**Aim of the task**
Repeat word for word every entry between the line holding "Trading (16, 2071)" and the line holding "Websitenolsun (392, 980)", both included.

Entries for finding words and elements:
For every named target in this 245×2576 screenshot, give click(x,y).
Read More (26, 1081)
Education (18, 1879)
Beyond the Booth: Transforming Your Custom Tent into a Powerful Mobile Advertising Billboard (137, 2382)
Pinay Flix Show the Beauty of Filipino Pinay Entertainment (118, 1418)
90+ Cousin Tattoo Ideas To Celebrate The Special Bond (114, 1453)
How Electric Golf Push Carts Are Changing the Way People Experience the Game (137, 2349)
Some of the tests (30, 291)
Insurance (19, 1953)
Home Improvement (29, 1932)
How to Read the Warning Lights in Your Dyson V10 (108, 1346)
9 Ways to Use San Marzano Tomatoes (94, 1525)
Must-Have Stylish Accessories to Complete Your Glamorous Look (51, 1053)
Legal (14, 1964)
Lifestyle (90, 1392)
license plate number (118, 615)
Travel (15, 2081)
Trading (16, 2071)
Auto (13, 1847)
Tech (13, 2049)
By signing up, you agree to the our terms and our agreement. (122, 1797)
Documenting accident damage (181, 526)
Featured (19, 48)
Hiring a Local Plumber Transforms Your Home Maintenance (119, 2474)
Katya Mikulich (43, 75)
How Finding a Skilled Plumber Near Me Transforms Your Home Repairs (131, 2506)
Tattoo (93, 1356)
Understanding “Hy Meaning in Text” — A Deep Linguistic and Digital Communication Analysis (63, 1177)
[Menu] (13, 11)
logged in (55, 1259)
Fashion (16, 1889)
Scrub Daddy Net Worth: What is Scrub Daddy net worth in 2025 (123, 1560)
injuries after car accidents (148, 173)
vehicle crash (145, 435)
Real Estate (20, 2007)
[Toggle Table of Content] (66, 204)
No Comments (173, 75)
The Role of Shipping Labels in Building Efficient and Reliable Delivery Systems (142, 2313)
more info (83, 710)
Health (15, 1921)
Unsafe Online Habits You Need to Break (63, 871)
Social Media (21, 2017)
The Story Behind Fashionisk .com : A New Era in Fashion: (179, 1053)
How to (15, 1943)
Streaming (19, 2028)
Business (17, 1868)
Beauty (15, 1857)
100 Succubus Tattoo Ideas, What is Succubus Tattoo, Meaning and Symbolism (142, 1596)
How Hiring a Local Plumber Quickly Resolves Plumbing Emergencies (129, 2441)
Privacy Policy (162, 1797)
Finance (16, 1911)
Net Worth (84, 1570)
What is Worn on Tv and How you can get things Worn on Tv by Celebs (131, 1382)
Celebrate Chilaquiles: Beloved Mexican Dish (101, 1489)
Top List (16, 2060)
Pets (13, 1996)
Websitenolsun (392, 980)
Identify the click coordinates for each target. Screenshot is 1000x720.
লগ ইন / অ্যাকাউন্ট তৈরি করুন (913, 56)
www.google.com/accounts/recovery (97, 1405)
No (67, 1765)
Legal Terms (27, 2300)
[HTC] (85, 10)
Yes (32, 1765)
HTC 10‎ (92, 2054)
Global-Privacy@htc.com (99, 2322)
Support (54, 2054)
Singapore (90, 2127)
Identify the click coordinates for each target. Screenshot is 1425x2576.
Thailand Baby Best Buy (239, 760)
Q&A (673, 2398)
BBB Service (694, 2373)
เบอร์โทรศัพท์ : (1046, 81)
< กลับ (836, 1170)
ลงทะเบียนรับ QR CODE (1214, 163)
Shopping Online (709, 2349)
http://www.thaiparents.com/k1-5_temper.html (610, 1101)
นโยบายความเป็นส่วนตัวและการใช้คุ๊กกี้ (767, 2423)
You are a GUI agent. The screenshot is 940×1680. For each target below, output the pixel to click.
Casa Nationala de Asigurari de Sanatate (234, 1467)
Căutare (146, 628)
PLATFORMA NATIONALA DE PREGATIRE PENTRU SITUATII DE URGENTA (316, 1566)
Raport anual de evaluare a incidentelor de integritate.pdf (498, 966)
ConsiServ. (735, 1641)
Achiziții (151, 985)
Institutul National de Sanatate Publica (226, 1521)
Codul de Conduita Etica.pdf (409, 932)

**Task answer**
Trading (16, 2071)
Auto (13, 1847)
Tech (13, 2049)
By signing up, you agree to the our terms and our agreement. (122, 1797)
Documenting accident damage (181, 526)
Featured (19, 48)
Hiring a Local Plumber Transforms Your Home Maintenance (119, 2474)
Katya Mikulich (43, 75)
How Finding a Skilled Plumber Near Me Transforms Your Home Repairs (131, 2506)
Tattoo (93, 1356)
Understanding “Hy Meaning in Text” — A Deep Linguistic and Digital Communication Analysis (63, 1177)
[Menu] (13, 11)
logged in (55, 1259)
Fashion (16, 1889)
Scrub Daddy Net Worth: What is Scrub Daddy net worth in 2025 (123, 1560)
injuries after car accidents (148, 173)
vehicle crash (145, 435)
Real Estate (20, 2007)
[Toggle Table of Content] (66, 204)
No Comments (173, 75)
The Role of Shipping Labels in Building Efficient and Reliable Delivery Systems (142, 2313)
more info (83, 710)
Health (15, 1921)
Unsafe Online Habits You Need to Break (63, 871)
Social Media (21, 2017)
The Story Behind Fashionisk .com : A New Era in Fashion: (179, 1053)
How to (15, 1943)
Streaming (19, 2028)
Business (17, 1868)
Beauty (15, 1857)
100 Succubus Tattoo Ideas, What is Succubus Tattoo, Meaning and Symbolism (142, 1596)
How Hiring a Local Plumber Quickly Resolves Plumbing Emergencies (129, 2441)
Privacy Policy (162, 1797)
Finance (16, 1911)
Net Worth (84, 1570)
What is Worn on Tv and How you can get things Worn on Tv by Celebs (131, 1382)
Celebrate Chilaquiles: Beloved Mexican Dish (101, 1489)
Top List (16, 2060)
Pets (13, 1996)
Websitenolsun (392, 980)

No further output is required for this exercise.